Supplied text START

Photo Haitian immigrant in Santiago, Chile holding the Haitian flag by Sebastian via flickr.

Haiti Still Under Siege

Nearly a year into the US-backed, international police mission in Haiti, the island nation is still mired in violence.

Two Catholic sisters were killed by gang gunmen in Mirebalais, central Haiti, on March 31 as armed gangs overran the city in a wave of violence that also freed more than 500 inmates from a local prison. The chaos and violence in Mirebalais underscore the country’s deepening security crisis and unchecked gang violence.

A new UN Human Rights report reveals mass killings, sexual violence, child recruitment, and attacks on schools and hospitals. “Human rights violations and abuses have reached a scale and intensity that I have never seen before in Haiti,” said William O’Neill, the UN High Commissioner’s Designated Expert on Haiti, during dialogue with the UN Human Rights Council in Geneva on Apr. 4. “The fear is palpable in people’s eyes and in their voices. The capital is almost entirely controlled and surrounded by gangs, making Port-au-Prince a large open-air prison.”

Despite the deployment of a UN-backed Multinational Security Support Mission last June, Haiti’s security crisis continues to escalate. The United States bears a significant responsibility for gang violence in Haiti due to the significant number of illegal weapons and ammunition smuggled into Haiti from U.S. states with less stringent gun control laws, according to a UN report in 2020.

Supplied text END
Data extract START

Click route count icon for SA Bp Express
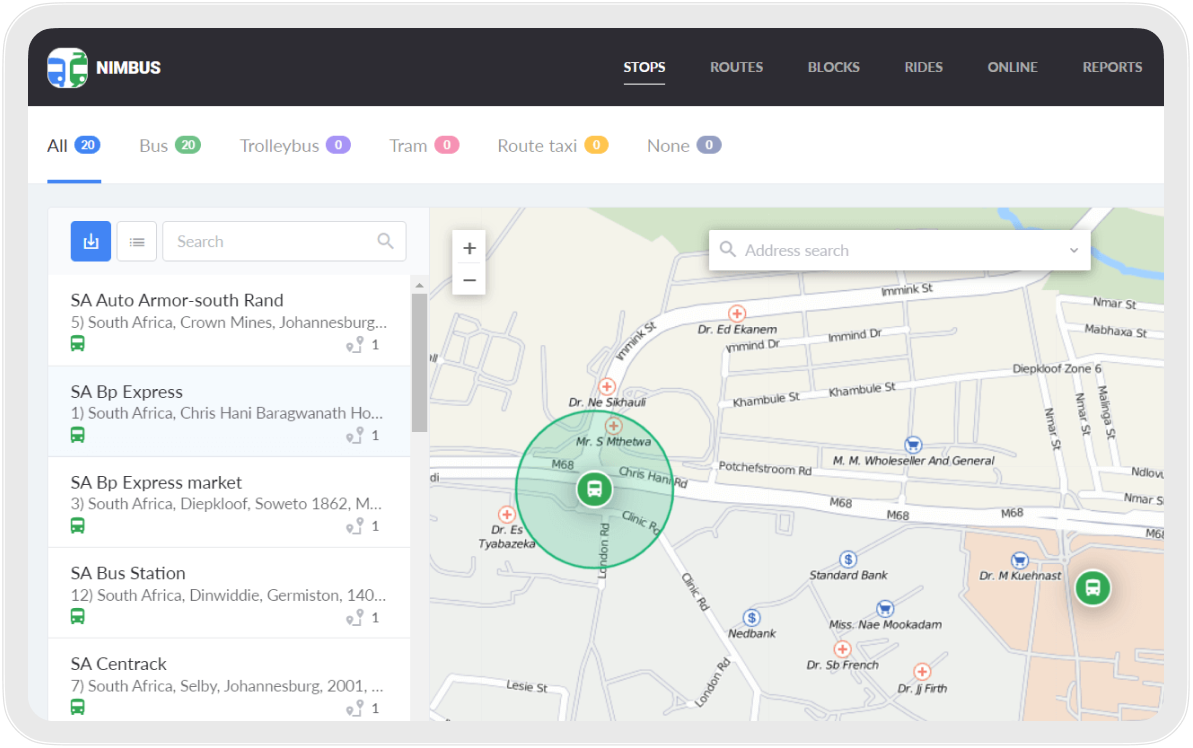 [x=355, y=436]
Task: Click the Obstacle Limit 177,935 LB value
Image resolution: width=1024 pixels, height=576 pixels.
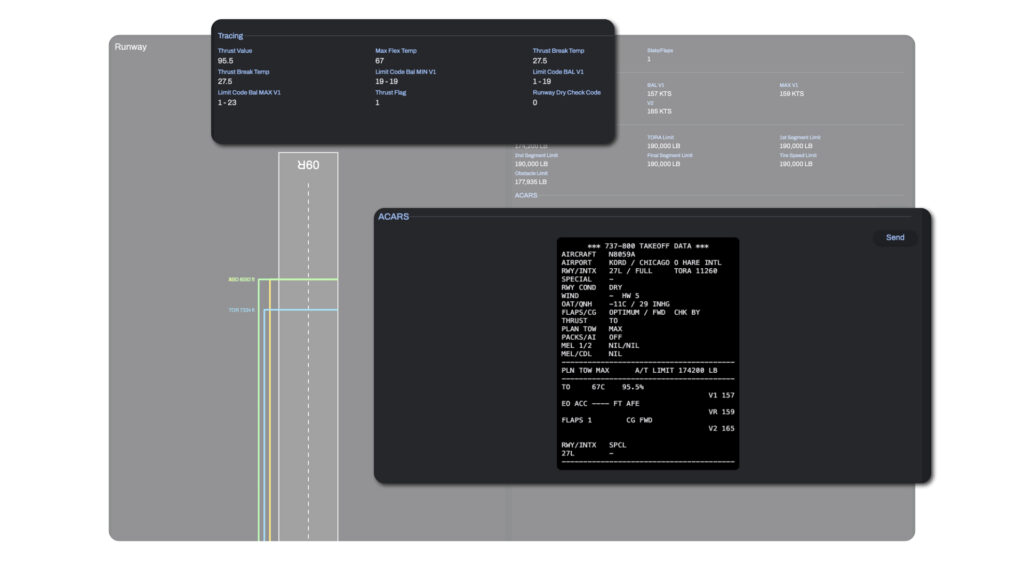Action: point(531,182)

Data extract END

Task to carry out:
Answer these questions from the Haiti article:
1. On what date were two Catholic sisters killed in Mirebalais?
2. Who described Port-au-Prince as "a large open-air prison"?
3. When was the Multinational Security Support Mission deployed?

Exercise answer:
1. March 31
2. William O'Neill, the UN High Commissioner's Designated Expert on Haiti
3. Last June